──────── SUPPLIED MATERIAL

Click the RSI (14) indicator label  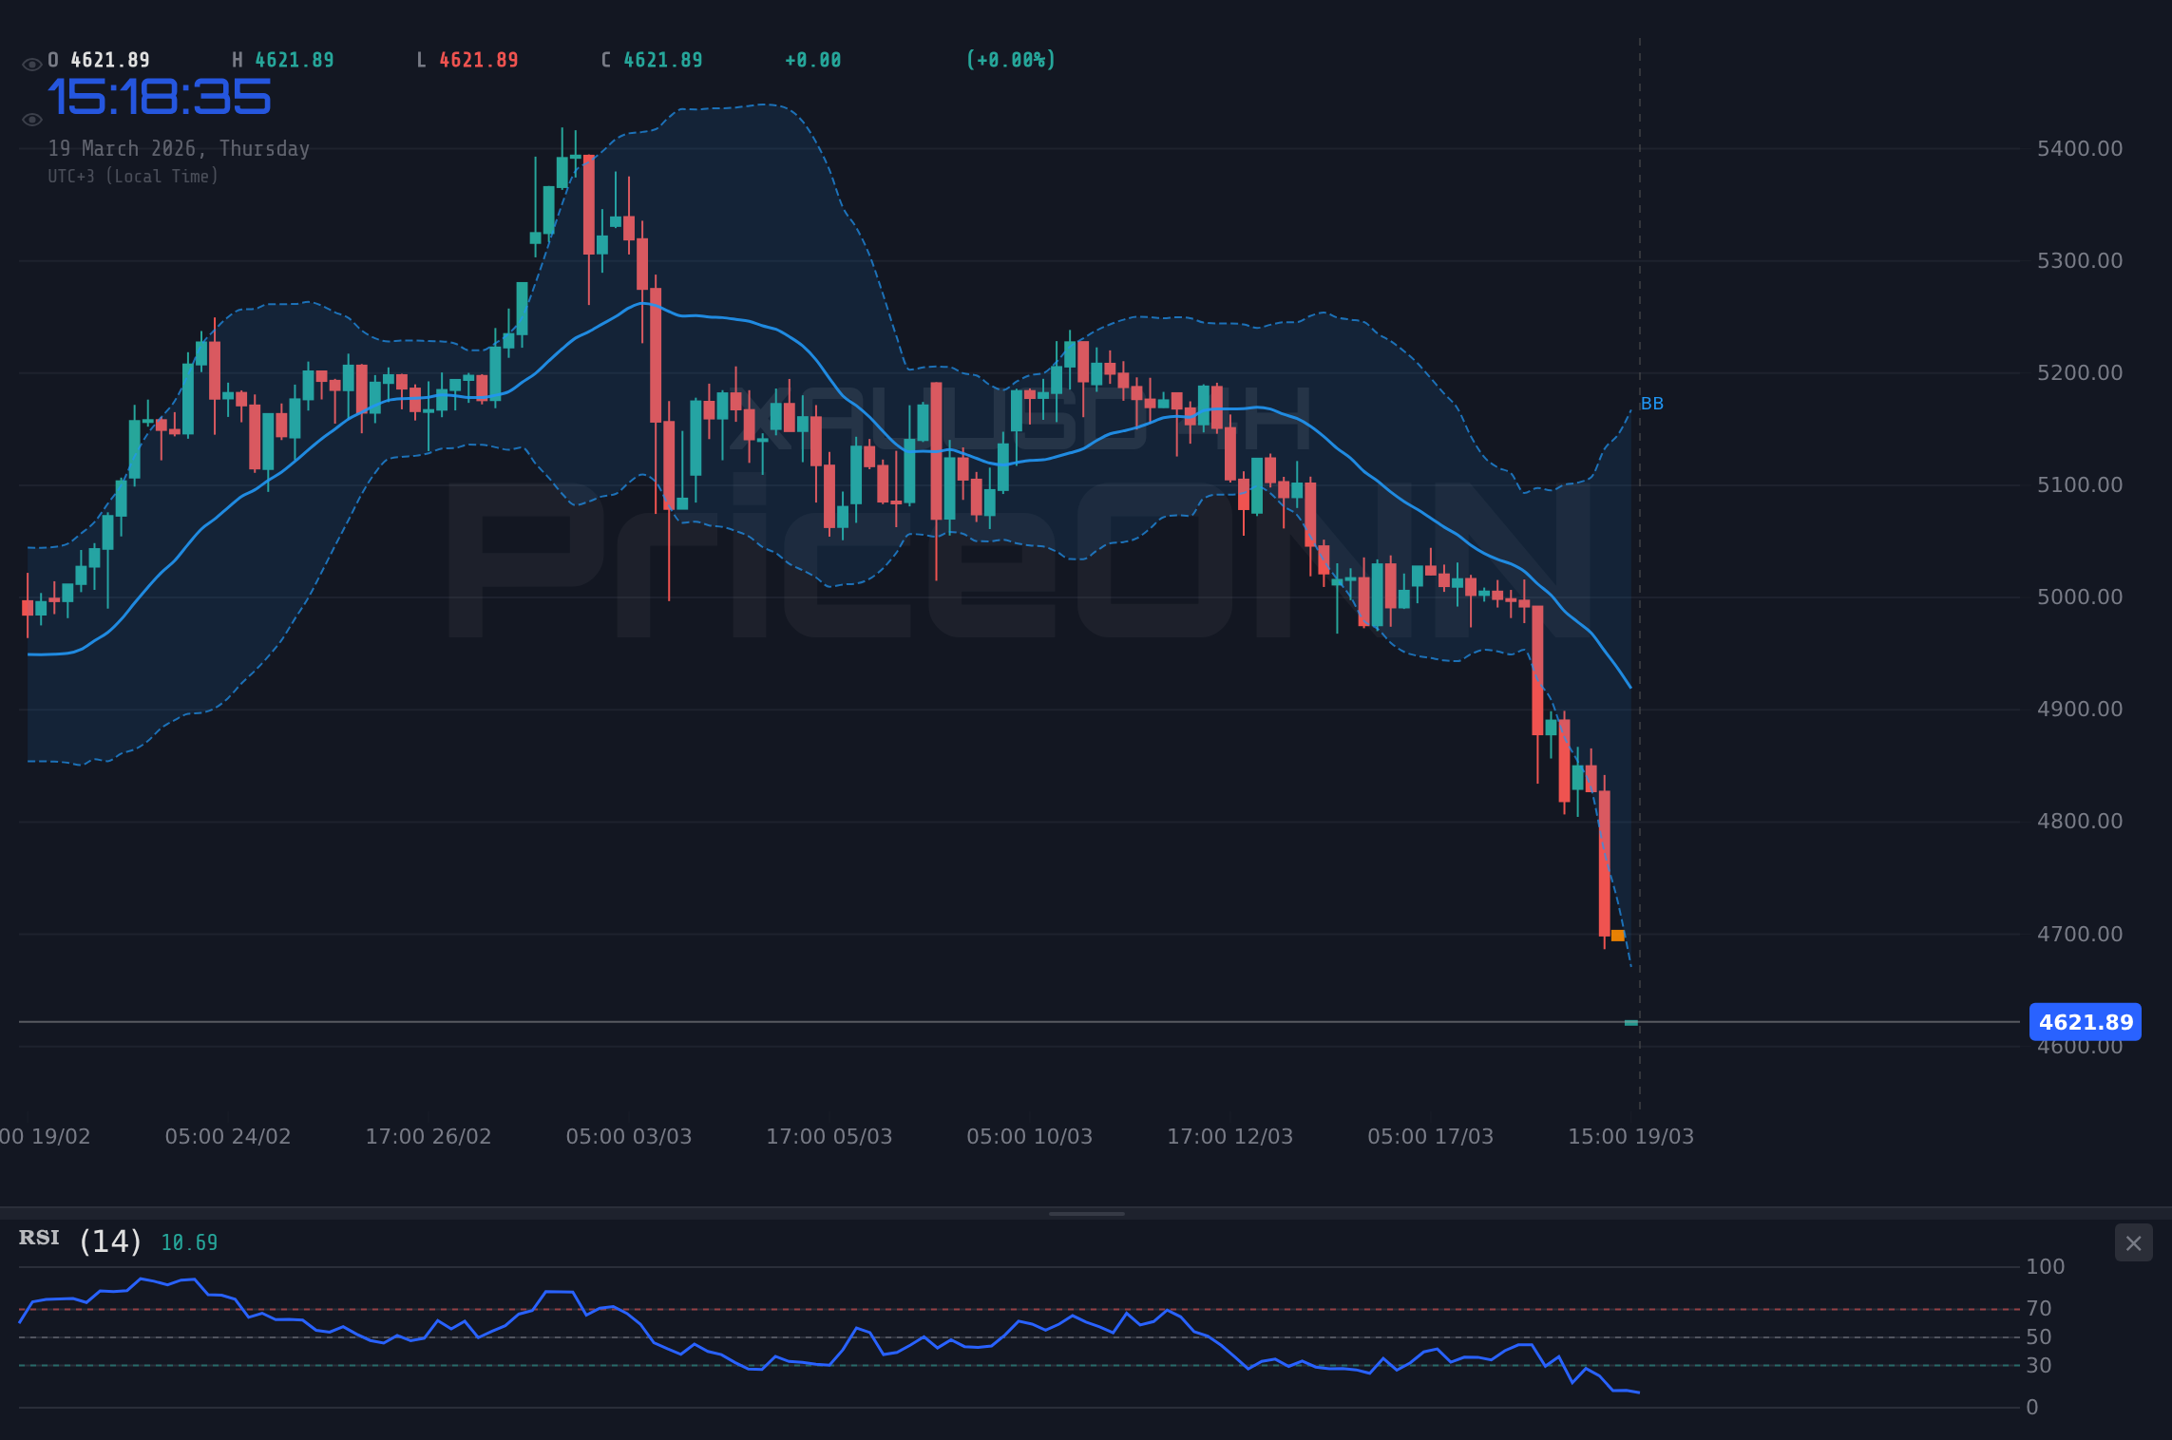(76, 1239)
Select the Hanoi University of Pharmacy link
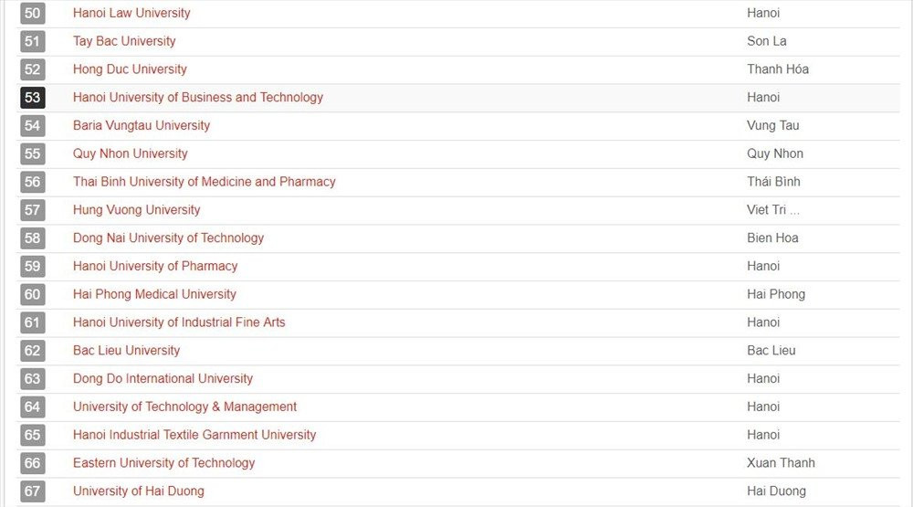Screen dimensions: 913x507 click(155, 266)
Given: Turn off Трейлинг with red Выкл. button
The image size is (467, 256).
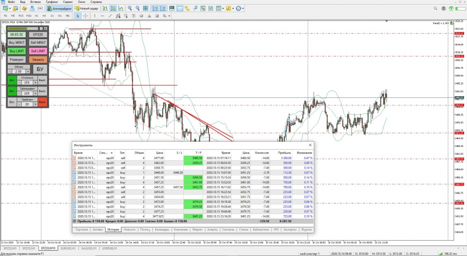Looking at the screenshot, I should [42, 102].
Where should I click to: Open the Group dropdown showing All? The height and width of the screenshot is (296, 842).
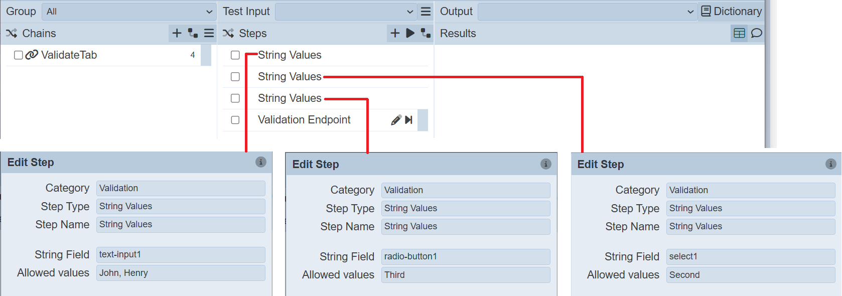128,12
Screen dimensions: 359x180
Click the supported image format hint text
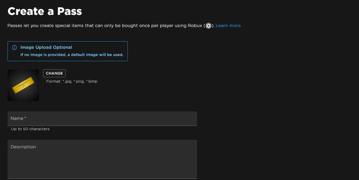72,82
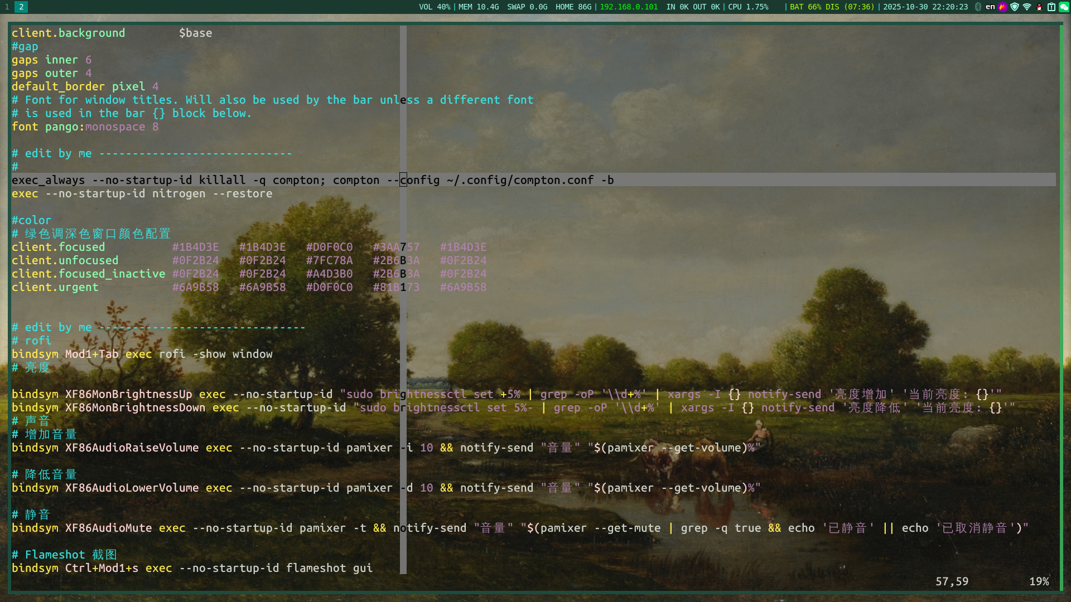This screenshot has height=602, width=1071.
Task: Click the CPU 1.75% status block
Action: pyautogui.click(x=748, y=7)
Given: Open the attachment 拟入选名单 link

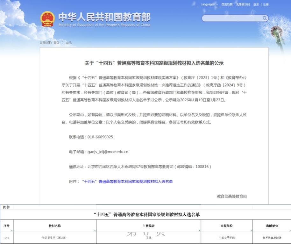Looking at the screenshot, I should pos(127,182).
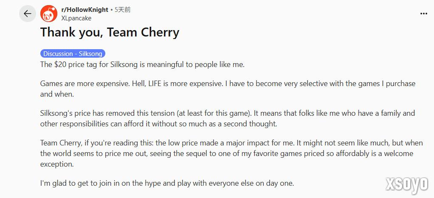Visit the r/HollowKnight subreddit link

tap(85, 10)
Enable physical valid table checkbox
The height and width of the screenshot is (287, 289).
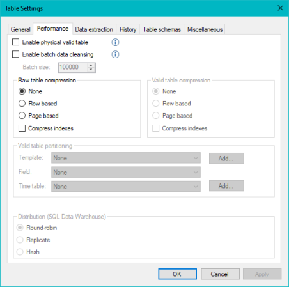[15, 42]
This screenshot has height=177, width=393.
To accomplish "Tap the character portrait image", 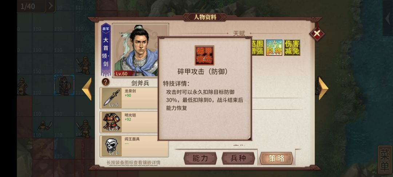I will pos(140,50).
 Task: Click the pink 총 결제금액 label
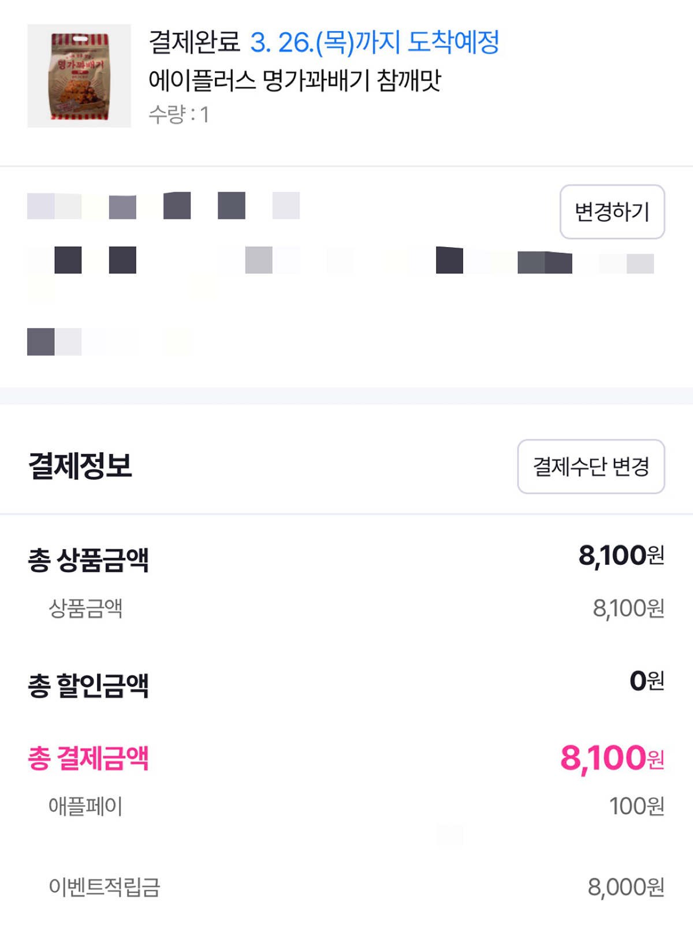[x=88, y=758]
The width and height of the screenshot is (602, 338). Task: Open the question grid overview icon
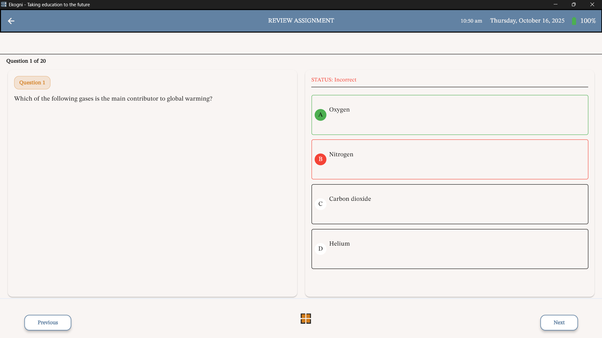point(306,319)
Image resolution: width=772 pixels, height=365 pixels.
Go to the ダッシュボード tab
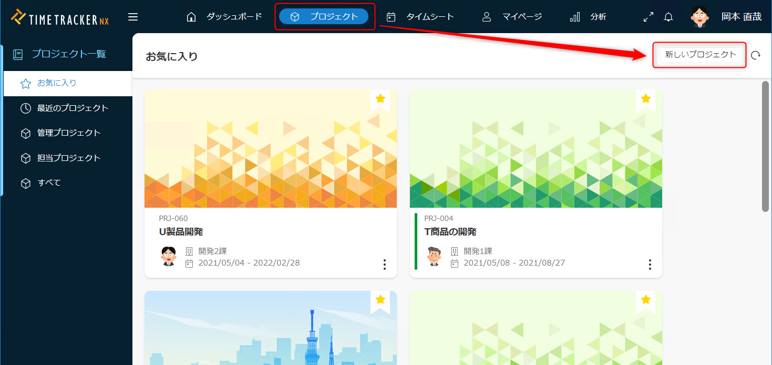[x=224, y=17]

────────────────

| OBJECTIVE |
Copy the material from the line containing "Image resolution: width=772" through the end of the material, both ends included, and raise every coordinate in the answers by 26. Leave out the pictures.

| THE ANSWER |
Image resolution: width=772 pixels, height=365 pixels.
Go to the ダッシュボード tab
[x=250, y=43]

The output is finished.